The fact is these aren’t just any kids: they’re infants.  They are the smallest of humans, the ones who cannot even understand who Jesus is – and they are the ones that He tells the disciples to bring to Him.

We all know that our culture doesn’t treasure children the way we should, but sometimes the Church is guilty of this as well.  We don’t baptize our infants or children because they couldn’t possibly understand what is happening to them.  We don’t let them in the worship service because they might distract us adults, and when they get older we think the best place for them is by themselves in a youth group, safely away from the adults.

Jesus thought and acted differently.  He rebuked His disciples for not bringing the infants to Him.  Even more, He said that of such is the kingdom of heaven.  He was right, of course, because entrance into the kingdom of heaven is not by the will of man but by the will of God.  We who were dead in our sins could not love God first, so He initiated a relationship through love and elected us.  It’s not what we do that is most important: it’s what God says and does.  And Jesus says that infants belong in His kingdom, just as they did in the Old Covenant.  It would be amazing if God allowed infants in His kingdom in the Old, inferior, Covenant, and then suddenly turned Scrooge and barred them from His kingdom in the New and perfect Covenant.

The final startling revelation is not only that infants belong in God’s kingdom: it’s that we are to be like those infants.  Just as we can’t literally be born again and get inside our mother’s wombs (for which mothers everywhere are eternally grateful), we can’t literally be made infants again.  But we can understand that we should enter God’s kingdom as infants do.  That means that we understand that it is God who brings us into His covenant: it is not something we can do for ourselves.  It means that we are always to be aware of how helpless and humble we are before God Almighty.

And it means that even though we, like kids, are often dirty, unruly, uncivilized, tempestuous, and loud, that God desires us to come to Him.  We come, in spite of all of this, because like children who instinctively trust the adults around them we should instinctively trust the only one we can perfectly trust.  We come, because there is a trustworthy, loving Person who has called us to Himself.  Like children, too, we usually need others, more mature than us, to lead us to Jesus, the lover of children.

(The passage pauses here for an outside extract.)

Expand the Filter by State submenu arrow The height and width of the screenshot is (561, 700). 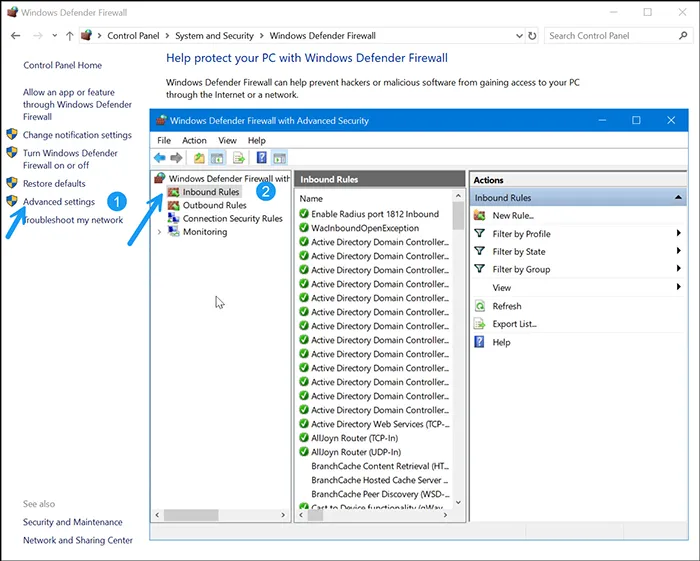click(679, 252)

So come as a child to Jesus, the lover of children.  Come before Him as a child, for of such is the kingdom of heaven.

Point for Meditation: 

  1. What would it mean for me to come to God like a little child? How might I do this today?
  2. How might I be more accepting of children in the church and even actively help to disciple these little ones?

Resolution/Prayer:  Lord, thank you for allowing me, a mere child before You, to come to You.  Thank you that despite my ignorance, helplessness, and unruliness, that you still bid me to come.  Help me, Lord, to come to you today as a child, not thinking about myself, but simply trusting in You.